While some ranchers have contested the size of Organ Mountains-Peaks, others have spoken in favor of protecting it as is. When it comes to the Río Grande del Norte, ranchers – along with pueblo and tribal officials, local governments and others who live in the area – worked together for years as a coalition to ensure traditional uses were protected in the new monument. A BLM staffer has already confirmed all grazing leases are still in effect and aren’t going away. No one from the Beltway, even if he’s a Montanan by birth, needs to tell Taoseños how to protect traditional interests. We’ve been fighting those battles and learning to cooperate between diverse cultures for hundreds of years.

In a final irony, the President and Zinke suggest forming a commission to involve tribes more in managing national monuments.

But apparently not in creating them.

It was tribes who pushed hard for protecting Bears Ears, the Río Grande del Norte and other monuments. Hopi, Navajo, Ute Indian Tribe, Ute Mountain Ute, and Zuni governments labored to make Bears Ears a reality. They were backed by 30 other tribes and the National Congress of American Indians.

“The petroglyphs, sacred sites and wildlife define our people and our heritage,” said Taos Pueblo War Chief Curtis Sandoval in a statement in November after the move to shrink Bears Ears was announced. “Our nations just celebrated Native American Heritage Month, and now more than ever we stand with Bears Ears and all the national moments under attack.”

More than 2.5 million American citizens filed comments before Zinke released his recommendations on the fate of dozens of national monuments designated by prior presidents under the Antiquities Act. Overwhelmingly those citizens said leave the monuments alone.

But those voices, apparently, weren’’t enough for the President or Zinke.

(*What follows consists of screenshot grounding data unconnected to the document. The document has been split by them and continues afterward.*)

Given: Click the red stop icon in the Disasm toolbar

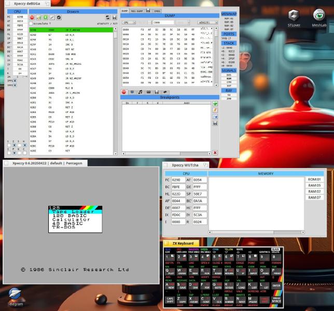Looking at the screenshot, I should point(32,17).
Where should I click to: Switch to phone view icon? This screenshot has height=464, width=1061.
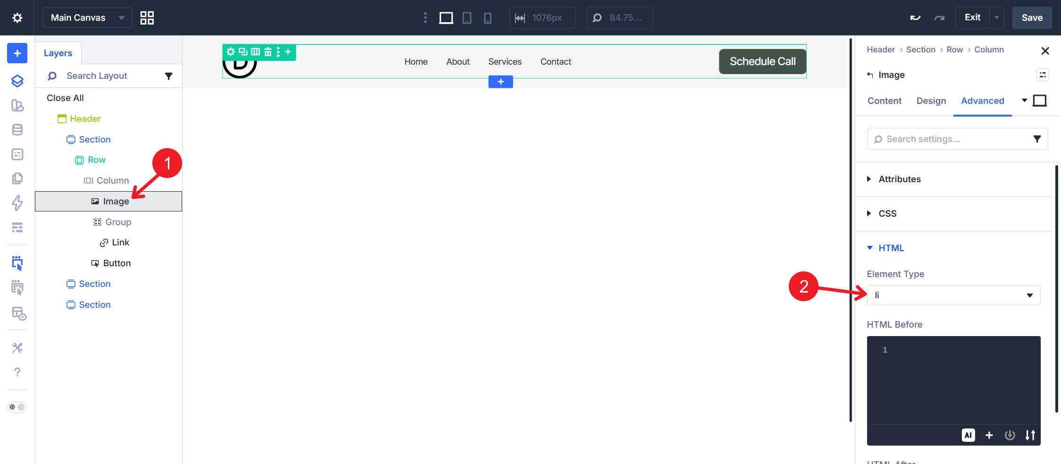pyautogui.click(x=487, y=18)
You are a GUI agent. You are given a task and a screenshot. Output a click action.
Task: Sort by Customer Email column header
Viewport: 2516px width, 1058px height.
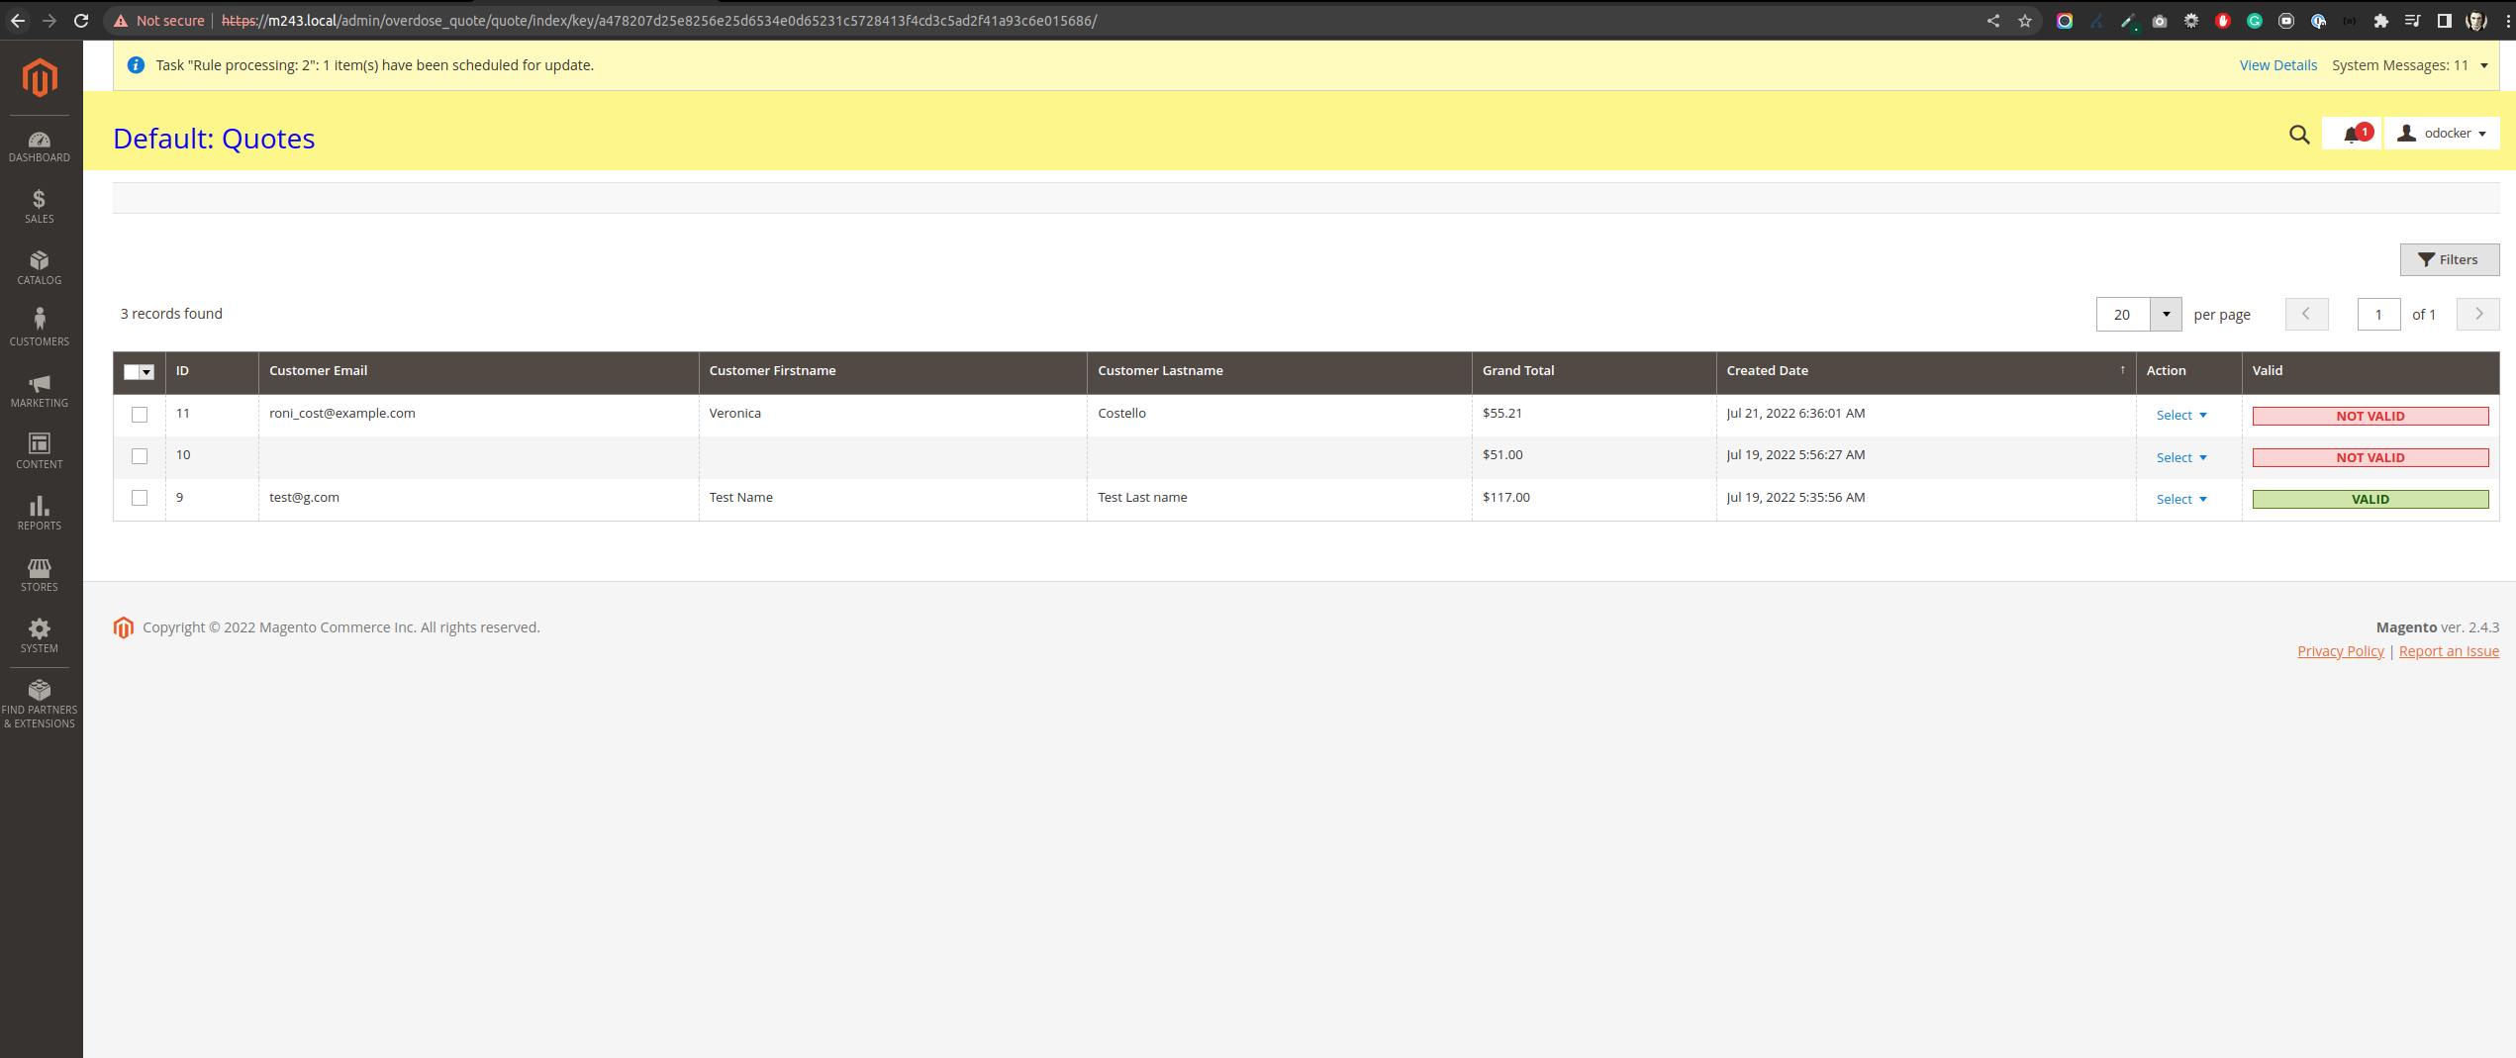[x=318, y=371]
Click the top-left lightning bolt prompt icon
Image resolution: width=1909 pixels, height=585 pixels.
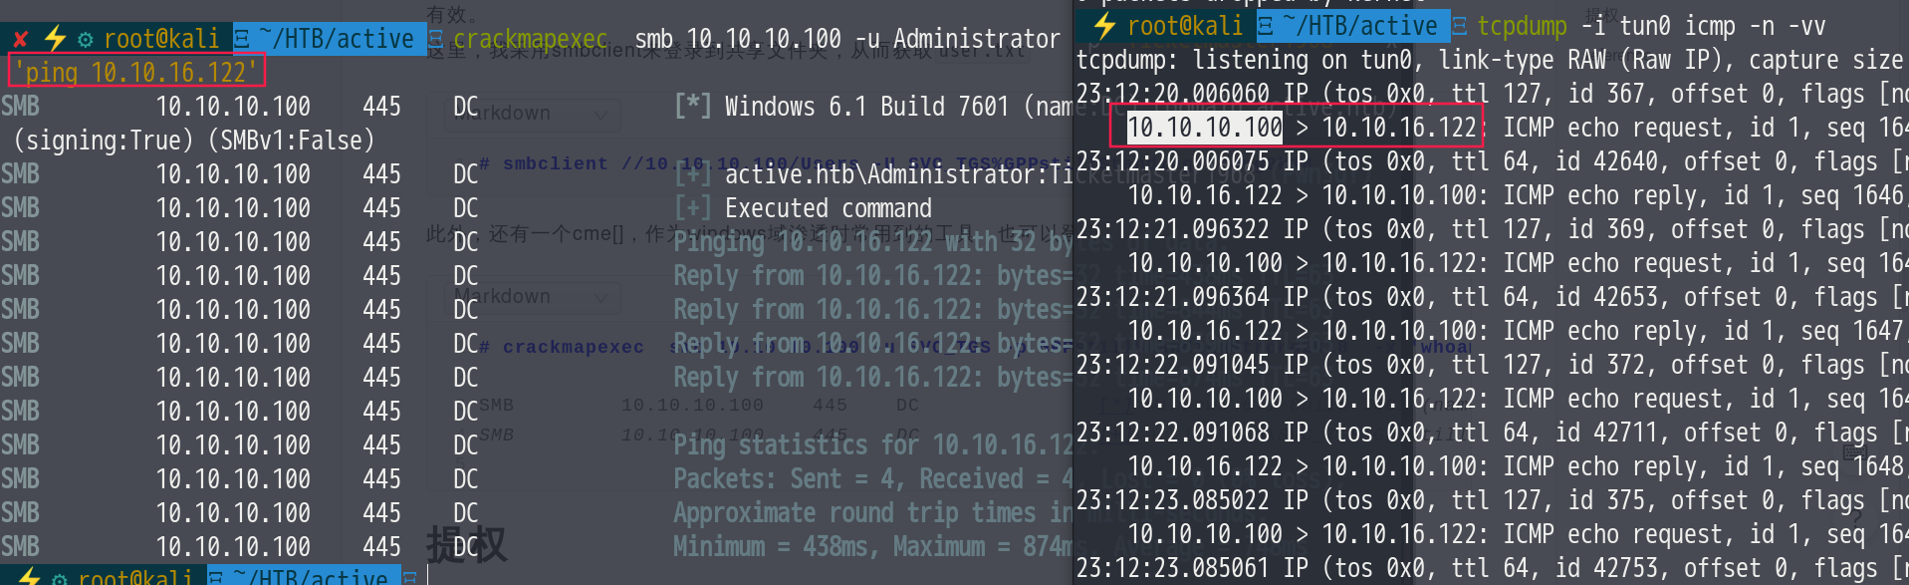(x=55, y=39)
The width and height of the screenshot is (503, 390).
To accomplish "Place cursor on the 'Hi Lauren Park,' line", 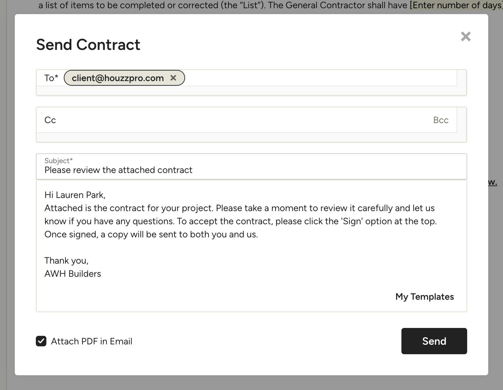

Zinke said, In an interview published in The Washington Post recently, he doesn’t cave to public pressure. “Sound public policy is not based on threats of lawsuit,” he said. “It’sdoing what’s right.”

He’s correct. Sound public policy is about doing what’s right.

And that’s what millions of American citizens tried to tell he and Trump: Protecting iconic landscapes from short term economic interests is sound public policy and the right thing to do.